* **Work request**
Lines outside the range are not wanted. Give again exactly the lines between the line holding "This screenshot has width=688, height=460." and the line holding "Task: Click the Logout power icon", inclusive, from the listing below.

*** Provided data ***

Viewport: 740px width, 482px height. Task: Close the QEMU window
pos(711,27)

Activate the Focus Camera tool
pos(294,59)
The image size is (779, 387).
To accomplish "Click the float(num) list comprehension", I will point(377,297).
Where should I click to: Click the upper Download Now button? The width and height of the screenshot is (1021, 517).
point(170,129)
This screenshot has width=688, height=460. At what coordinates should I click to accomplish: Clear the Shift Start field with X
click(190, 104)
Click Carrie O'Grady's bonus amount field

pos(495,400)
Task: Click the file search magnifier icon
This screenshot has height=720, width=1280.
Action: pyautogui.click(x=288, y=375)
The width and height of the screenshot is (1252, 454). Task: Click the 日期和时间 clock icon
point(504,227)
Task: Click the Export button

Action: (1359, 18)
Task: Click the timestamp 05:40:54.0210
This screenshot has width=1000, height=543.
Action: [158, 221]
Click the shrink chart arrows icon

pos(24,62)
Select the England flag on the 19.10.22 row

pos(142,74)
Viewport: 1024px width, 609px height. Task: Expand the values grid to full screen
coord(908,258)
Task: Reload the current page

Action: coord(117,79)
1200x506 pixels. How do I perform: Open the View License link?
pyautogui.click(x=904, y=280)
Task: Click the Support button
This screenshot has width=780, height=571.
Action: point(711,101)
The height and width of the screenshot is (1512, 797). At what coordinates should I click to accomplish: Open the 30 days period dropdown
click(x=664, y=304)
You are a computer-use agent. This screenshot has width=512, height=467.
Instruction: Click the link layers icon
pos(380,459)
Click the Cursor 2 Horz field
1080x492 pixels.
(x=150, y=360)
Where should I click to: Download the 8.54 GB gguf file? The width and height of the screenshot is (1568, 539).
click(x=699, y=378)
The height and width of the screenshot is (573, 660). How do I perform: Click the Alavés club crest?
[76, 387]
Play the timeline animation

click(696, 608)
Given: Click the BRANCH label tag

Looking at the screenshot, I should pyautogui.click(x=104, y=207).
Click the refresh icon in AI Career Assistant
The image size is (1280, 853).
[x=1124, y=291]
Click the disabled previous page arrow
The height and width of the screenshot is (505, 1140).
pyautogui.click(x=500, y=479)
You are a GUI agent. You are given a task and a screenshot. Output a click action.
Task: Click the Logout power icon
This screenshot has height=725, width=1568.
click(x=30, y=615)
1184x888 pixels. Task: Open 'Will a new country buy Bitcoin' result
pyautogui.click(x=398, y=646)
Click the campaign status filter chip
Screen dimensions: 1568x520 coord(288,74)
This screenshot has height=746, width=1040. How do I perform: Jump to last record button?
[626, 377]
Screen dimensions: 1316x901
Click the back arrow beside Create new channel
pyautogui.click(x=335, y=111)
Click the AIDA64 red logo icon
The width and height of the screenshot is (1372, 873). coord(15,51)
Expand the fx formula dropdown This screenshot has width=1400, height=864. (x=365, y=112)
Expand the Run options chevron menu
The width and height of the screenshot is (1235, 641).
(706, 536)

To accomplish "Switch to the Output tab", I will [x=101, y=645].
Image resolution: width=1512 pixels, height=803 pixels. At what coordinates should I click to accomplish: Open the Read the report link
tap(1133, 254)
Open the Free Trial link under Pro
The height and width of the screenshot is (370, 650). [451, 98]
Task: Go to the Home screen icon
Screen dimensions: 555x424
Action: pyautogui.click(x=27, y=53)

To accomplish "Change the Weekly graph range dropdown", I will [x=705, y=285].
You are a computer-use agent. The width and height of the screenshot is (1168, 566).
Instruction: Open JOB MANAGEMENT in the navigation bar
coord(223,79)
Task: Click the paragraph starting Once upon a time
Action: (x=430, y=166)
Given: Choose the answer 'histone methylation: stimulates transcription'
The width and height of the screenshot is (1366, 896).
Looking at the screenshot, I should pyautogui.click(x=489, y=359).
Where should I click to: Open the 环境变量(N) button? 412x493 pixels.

*** End of Provided data ***

* **Response below**
This screenshot has width=688, height=460. At what coordinates should I click to accomplish: Clear the Shift Start field with X
click(190, 104)
Click Carrie O'Grady's bonus amount field

pos(495,400)
Task: Click the file search magnifier icon
This screenshot has height=720, width=1280.
Action: pyautogui.click(x=288, y=375)
The width and height of the screenshot is (1252, 454). Task: Click the 日期和时间 clock icon
point(504,227)
Task: Click the Export button

Action: (1359, 18)
Task: Click the timestamp 05:40:54.0210
This screenshot has width=1000, height=543.
Action: [158, 221]
Click the shrink chart arrows icon

pos(24,62)
Select the England flag on the 19.10.22 row

pos(142,74)
Viewport: 1024px width, 609px height. Task: Expand the values grid to full screen
coord(908,258)
Task: Reload the current page

Action: coord(117,79)
1200x506 pixels. How do I perform: Open the View License link?
pyautogui.click(x=904, y=280)
Task: Click the Support button
This screenshot has width=780, height=571.
Action: point(711,101)
The height and width of the screenshot is (1512, 797). At what coordinates should I click to accomplish: Open the 30 days period dropdown
click(x=664, y=304)
You are a computer-use agent. This screenshot has width=512, height=467.
Instruction: Click the link layers icon
pos(380,459)
Click the Cursor 2 Horz field
1080x492 pixels.
(x=150, y=360)
Where should I click to: Download the 8.54 GB gguf file? The width and height of the screenshot is (1568, 539).
click(x=699, y=378)
The height and width of the screenshot is (573, 660). How do I perform: Click the Alavés club crest?
[76, 387]
Play the timeline animation

click(696, 608)
Given: Click the BRANCH label tag

Looking at the screenshot, I should pyautogui.click(x=104, y=207).
Click the refresh icon in AI Career Assistant
The image size is (1280, 853).
[x=1124, y=291]
Click the disabled previous page arrow
The height and width of the screenshot is (505, 1140).
pyautogui.click(x=500, y=479)
You are a GUI agent. You are given a task and a screenshot. Output a click action.
Task: Click the Logout power icon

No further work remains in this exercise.